3. That maybe we had better go back, and maybe we
had not:

4. That as it was likely we had been spirited into the
Great Thicket of the White River, it would be best to work
ahead, and strike the river itself now, up or down which
(I forget which Uncle J. said) was a settlement maybe.

This last proposition having a decided majority of two
voices, we began to work our passage into the river, Mr.
Seymour as general in the van, Mr. C. as rear-guard.

Now how shall our swamp be described? What language
can here be an echo to the sense?
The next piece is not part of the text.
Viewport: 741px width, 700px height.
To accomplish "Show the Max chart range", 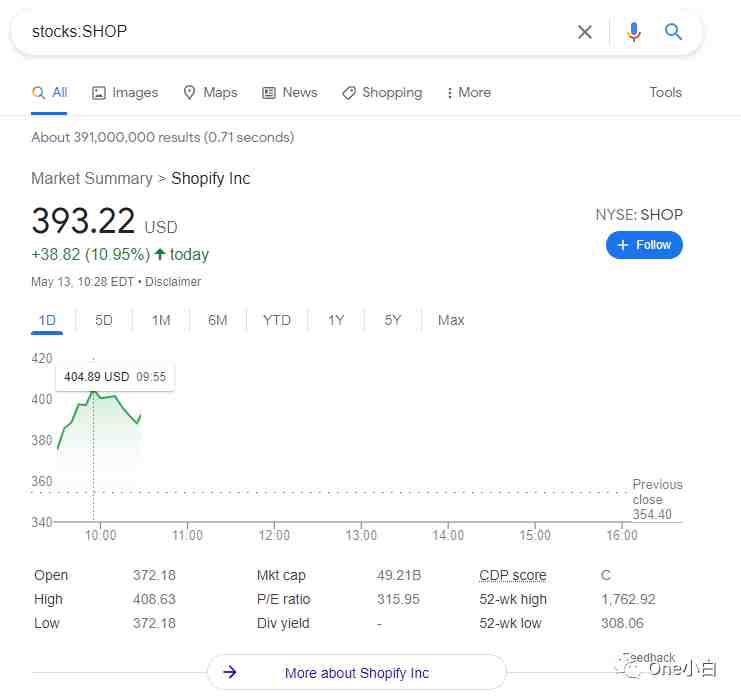I will point(451,320).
Any attempt of
the sort would be so complicated an implexicity in the interwovenness
of the circularity, that should give the sight,
and sound, and fragrance of the maziness in that most amazing
of mazes, where all sorts of crookednesses made contortion
worse in its interlacings, that—that—one would go
first this way, and then some other way, and then back
again once more towards the end, side, middle and beginning
of the sentence, and yet fail to discover the—the—
echo,—and be no more able to get through with so labyrinthical
unperiodical a period, in any other way than we were
to get out of the thicket, and that was by bursting out—so!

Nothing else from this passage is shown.